The distributed solver has an architecture consisting of a manager, several workers, and a trainer, in which these components communicate using a broker over a chat service. This subsection introduces how to configure the distributed environment as well as launch the distributed solver.
- Start the chat service
- Deploy the environment
- Launch the solver system
- Prepare the solver and the configuration files
- Prepare the configuration for the manager
- Prepare the configurations for the workers and the trainer
- Configure the workers using pre-configured script
- Configure the workers manually
- Launch the manager (and the trainer)
- Specify other configurations
- Handle solver results
The chat service provides communication between computing nodes.
Use nc
to check whether a chat service is running.

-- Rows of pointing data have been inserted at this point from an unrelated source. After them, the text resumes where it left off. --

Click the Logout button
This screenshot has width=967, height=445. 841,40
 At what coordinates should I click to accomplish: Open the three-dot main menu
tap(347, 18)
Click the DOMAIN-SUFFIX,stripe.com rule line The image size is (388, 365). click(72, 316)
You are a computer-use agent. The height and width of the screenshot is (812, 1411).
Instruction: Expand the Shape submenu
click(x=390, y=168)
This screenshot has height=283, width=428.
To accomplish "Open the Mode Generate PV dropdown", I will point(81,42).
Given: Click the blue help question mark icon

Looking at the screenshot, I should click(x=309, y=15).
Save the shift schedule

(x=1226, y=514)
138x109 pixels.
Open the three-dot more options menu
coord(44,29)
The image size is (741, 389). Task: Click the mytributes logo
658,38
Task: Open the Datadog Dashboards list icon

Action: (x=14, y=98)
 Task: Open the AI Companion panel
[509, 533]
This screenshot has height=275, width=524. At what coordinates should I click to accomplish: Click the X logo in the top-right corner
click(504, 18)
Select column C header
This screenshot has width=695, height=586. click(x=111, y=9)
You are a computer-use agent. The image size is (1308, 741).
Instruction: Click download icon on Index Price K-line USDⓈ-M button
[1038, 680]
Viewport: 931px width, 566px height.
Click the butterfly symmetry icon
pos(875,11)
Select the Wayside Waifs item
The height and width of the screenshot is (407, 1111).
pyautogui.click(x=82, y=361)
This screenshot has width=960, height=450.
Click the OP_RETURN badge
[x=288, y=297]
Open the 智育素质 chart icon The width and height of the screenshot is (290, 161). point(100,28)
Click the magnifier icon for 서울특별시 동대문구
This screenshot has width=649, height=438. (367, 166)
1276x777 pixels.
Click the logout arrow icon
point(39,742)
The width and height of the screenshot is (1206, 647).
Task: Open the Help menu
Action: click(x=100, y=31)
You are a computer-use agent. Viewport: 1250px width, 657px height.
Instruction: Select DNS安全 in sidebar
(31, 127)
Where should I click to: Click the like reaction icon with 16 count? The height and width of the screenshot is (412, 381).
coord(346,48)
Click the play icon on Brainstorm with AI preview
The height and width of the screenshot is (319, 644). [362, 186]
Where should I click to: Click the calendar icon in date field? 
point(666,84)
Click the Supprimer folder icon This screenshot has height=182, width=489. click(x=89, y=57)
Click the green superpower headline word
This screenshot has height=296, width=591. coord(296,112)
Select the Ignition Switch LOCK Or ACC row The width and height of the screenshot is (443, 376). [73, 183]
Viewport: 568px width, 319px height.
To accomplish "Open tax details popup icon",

nc NV18 8888 # connect to the service at NV18:8888
A login message appears once you successfully connected to the chat service, e.g., # login: u1
.
In most cases, you can use a running chat service directly no matter who launched it. However, if there is no chat service available, follow below steps to launch it.
Compile the executable for the chat service.
# run scripts/start-container.sh to launch the container for compiling
cd chat && make
Start the chat service.
# should be launched using tmux
scripts/chat/start-service.sh 8888 # use port 8888
The script will output only a single line, showing the executed command, e.g.,
# this is the output of start-service.sh
./chat/chat 8888 2>&1 | gzip > chat-NV18-20230301.log.gz
You may use nc
to check the service availability as described above.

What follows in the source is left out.